La temporada pasada dejó una mezcla de orgullo y dolor. Una campaña extraordinaria que no terminó con el premio mayor. “Quedó un poquito de pena en la ciudad”, reconocen desde el entorno, pero también quedó algo igual de importante: una base competitiva, identidad y sentido de pertenencia.
Almandoz lo sabe y no esquiva la presión. “La vara está alta, pero vamos a trabajar para que siga creciendo”, afirma. Su idea no cambia: equipos protagonistas, intensos, con personalidad, que hagan de Copiapó una plaza difícil para cualquier rival.
Hoy, el Estadio Luis Valenzuela Hermosilla ya no recibe 700 personas como antes. Ahora exige entre 3.000 y 5.000 hinchas, reflejo de un club que se ganó respeto en el fútbol chileno. “Eso no es casualidad, es trabajo de todos”, enfatiza el DT.
El trabajo comenzó el lunes, en condiciones exigentes: calor, cancha sintética y un plantel con muchos rostros nuevos. Lejos de verlo como un problema, el entrenador lo transformó en parte del desafío. “Como se entrena, se juega”, repite ante sus dirigidos.
La evaluación de la primera semana es positiva: un plantel unido, con hambre y sed de revancha. “Encontré jugadores con ganas, con actitud, con deseo de ir por más”, destaca. La planificación incluye doble turno y una Copa Chile entendida como etapa de acople, sin perder de vista el gran objetivo: el campeonato nacional.
En cuanto a refuerzos, el mensaje es de calma. El plantel está casi completo y las incorporaciones responden a una idea clara: un Copiapó rápido, intenso y con transiciones efectivas.

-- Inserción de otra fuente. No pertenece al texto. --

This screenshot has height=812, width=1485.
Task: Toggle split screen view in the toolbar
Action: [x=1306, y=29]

No todos recibieron su regreso con los brazos abiertos. Almandoz lo sabe. Parte de la hinchada duda, recuerda ciclos pasados y cuestiona. Su respuesta no entra en la polémica: trabajo, humildad y resultados.
“Lo que me empuja es la gente en la calle, el respeto y el cariño”, confiesa. Recuerda con emoción aquella llegada a la plaza, el orgullo del hincha copiapino y promete luchar para que esa sensación vuelva. “Todo se va a ir dando con los resultados”, insiste.

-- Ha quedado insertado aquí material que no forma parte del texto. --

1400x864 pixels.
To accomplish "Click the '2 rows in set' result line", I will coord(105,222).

También aclara su salida anterior: problemas de salud y un contexto complejo. El pasado no lo ata, pero sí lo compromete. “Me siento parte de la historia de este club”, dice, recordando el 2017, la salvación del descenso, las liguillas y el histórico ascenso de 2022.
En Copiapó lo dicen sin rodeos: la vara es Almandoz. Superar lo ya hecho parece el único camino posible. Él no se esconde. “Vamos a hacer todo y más para volver a ayudar a hacer historia”, promete.
El llamado final es a la unidad: dirigencia, plantel e hinchada. Que el estadio vuelva a llenarse, que el respaldo se sienta desde el primer partido y que el equipo responda en la cancha.
Con el sol del desierto como testigo y una ciudad expectante, Deportes Copiapó vuelve a creer. Y Héctor Almandoz, una vez más, se pone al frente del desafío más exigente: superarse a sí mismo y devolver a Copiapó al lugar donde sueña estar.